CN114710792A

CN114710792A - Optimal arrangement method of 5G distribution network distributed protection devices based on reinforcement learning

Info

Publication number: CN114710792A
Application number: CN202210330896.4A
Authority: CN
Inventors: 孙伟; 王文浩; 戴宇; 于洋; 王吉文; 李端超; 王同文; 汪伟; 俞斌; 张骏; 戴长春; 李奇越; 李帷韬
Original assignee: Hefei University of Technology; State Grid Anhui Electric Power Co Ltd
Current assignee: Hefei University of Technology; State Grid Anhui Electric Power Co Ltd
Priority date: 2022-03-30
Filing date: 2022-03-30
Publication date: 2022-07-05

Abstract

The invention discloses an optimized arrangement method of a 5G distribution network distributed protection device based on reinforcement learning, which comprises the following steps: 1. building a 5G distribution network protection system environment; 2. establishing a reinforcement learning model of the 5G distribution network protection system, wherein the reinforcement learning model consists of a strategy body and an executive body; 3. training a reinforcement learning model in a 5G distribution network protection system environment; 4. using optimal layout information S^*maxAnd arranging the 5G distribution network distributed protection devices. The invention can ensure that the master station protection device and the distribution network distributed protection device establish communication, and find out the optimal proportion of the protection devices of the 5G distribution network distributed protection system, thereby ensuring that the distribution network can operate safely and efficiently.

Description

Optimal arrangement method of 5G distribution network distributed protection devices based on reinforcement learning

Technical Field

The invention belongs to the field of distribution network protection, and particularly relates to an optimized arrangement method of a 5G distribution network distributed protection device based on reinforcement learning.

Background

The distribution network has the characteristics of multiple voltage levels, complex network structure, various equipment types, multiple and wide operation points, relatively poor safety environment and the like, has relatively more safety risk factors, and puts forward higher requirements on the safe and reliable operation of the distribution network in order to provide electric energy for various users, so that a protection device needs to be arranged to protect the distribution network. However, the distribution network has a large number and wide distribution, and the protection device is difficult to arrange due to the influence of the technology. At present, most of distribution network protection devices still adopt the traditional thought, and the optimal distribution network protection device cannot be arranged in the reliability range.

Disclosure of Invention

The invention provides an optimized arrangement method of a 5G distribution network distributed protection device based on reinforcement learning, aiming at solving the defects in the prior art. The optimal arrangement of the protection devices of the 5G distribution network distributed protection system is expected to be found on the premise of meeting the reliability, so that the safe and efficient operation of the distribution network is ensured.

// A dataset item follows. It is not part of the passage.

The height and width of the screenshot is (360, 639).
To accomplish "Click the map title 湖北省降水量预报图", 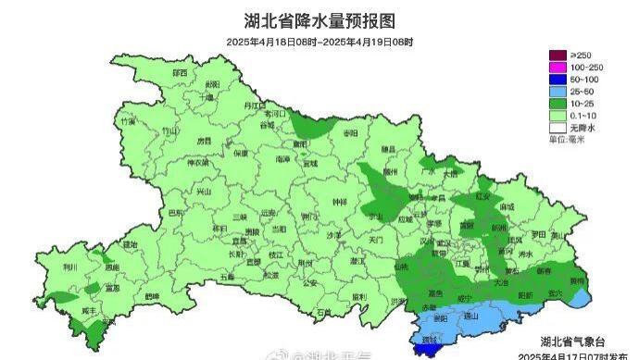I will coord(320,20).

In order to achieve the purpose, the invention adopts the following technical scheme:

the invention discloses an optimized arrangement method of a 5G distribution network distributed protection device based on reinforcement learning, which is characterized by comprising the following steps of:

step 1, building a 5G distribution network protection system environment;

let L be [ < L >₁,l₂,...,l_i,...,l_n]Indicating whether n nodes of the 5G distribution network are provided with the protection devices or not, and if l_i0 means that the i-th node has no protection device, if l_i1, the protection device is arranged at the ith node, and at most one protection device can be arranged at each node, i is 1, 2.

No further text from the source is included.